Аплодисменты

Гурченко Людмила Марковна

Книга, которую читатель держит в руках, — это не просто история девочки, ставшей знаменитостью, это история уникальной личности во всей сложности и противоречивости ее духовной жизни. Все было на тернистом пути актрисы: и отчаяние, и разочарования, и надежды, и вновь отчаяние.

Это был тяжелый путь, но кто знает, имели бы мы теперь такую актрису и такую личность, как Людмила Гурченко, не будь этого трудного, но настоящего пути к настоящей славе?

Людмила Гурченко. Аплодисменты. Издательство «Центрполиграф». Москва. 1993.

Предисловие

Первая часть этой книги родилась несколько раньше, родилась из устных рассказов — замечательных, тонких, глубоких.

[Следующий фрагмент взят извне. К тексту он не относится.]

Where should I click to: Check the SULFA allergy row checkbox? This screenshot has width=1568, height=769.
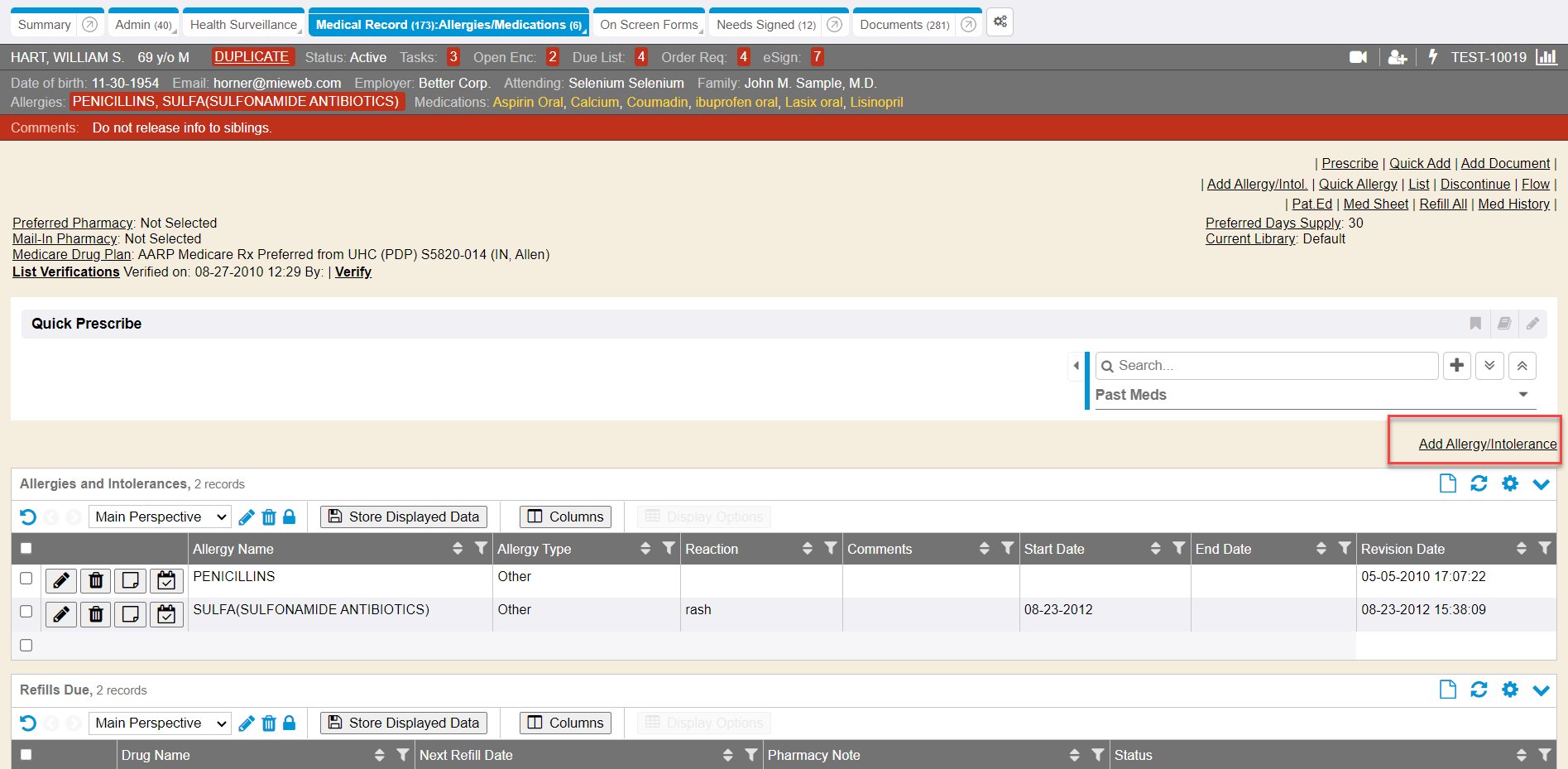point(26,612)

Мы тогда снимались в «Сибириаде», и не проходило вечера, чтобы, собравшись у кого-нибудь в номере, мы не уговаривали Людмилу Марковну рассказать про отца.

После каждой исполненной в лицах истории оставалось печальное чувство, что действо уже кончилось. Вот тогда-то и родилась идея книги. Я тоже горячо ее поддерживал, но был уверен, что, перенесенная на бумагу, история маленькой девочки в большой войне потеряет свое обаяние, сама по себе превратится в беллетристику.

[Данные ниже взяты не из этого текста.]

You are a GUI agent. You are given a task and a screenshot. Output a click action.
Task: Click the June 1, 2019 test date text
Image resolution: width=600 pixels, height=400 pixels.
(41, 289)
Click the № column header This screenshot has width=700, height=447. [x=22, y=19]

С той поры прошло время, и мы вновь встретились с Людмилой Марковной уже на съемках «Пяти вечеров». Я как-то забыл о тех наших разговорах, связанных с идеей написания книги, но однажды Гурченко принесла с собой на репетицию несколько тетрадок, неровно исписанных шариковой ручкой. Шумно иронизируя над собой, тем самым пряча смущение, она наконец сказала, что это начало ее книги, но тетрадок она никому не даст: у нее, мол, плохой почерк и много помарок, но если мы очень хотим, то можем послушать — она почитает сама.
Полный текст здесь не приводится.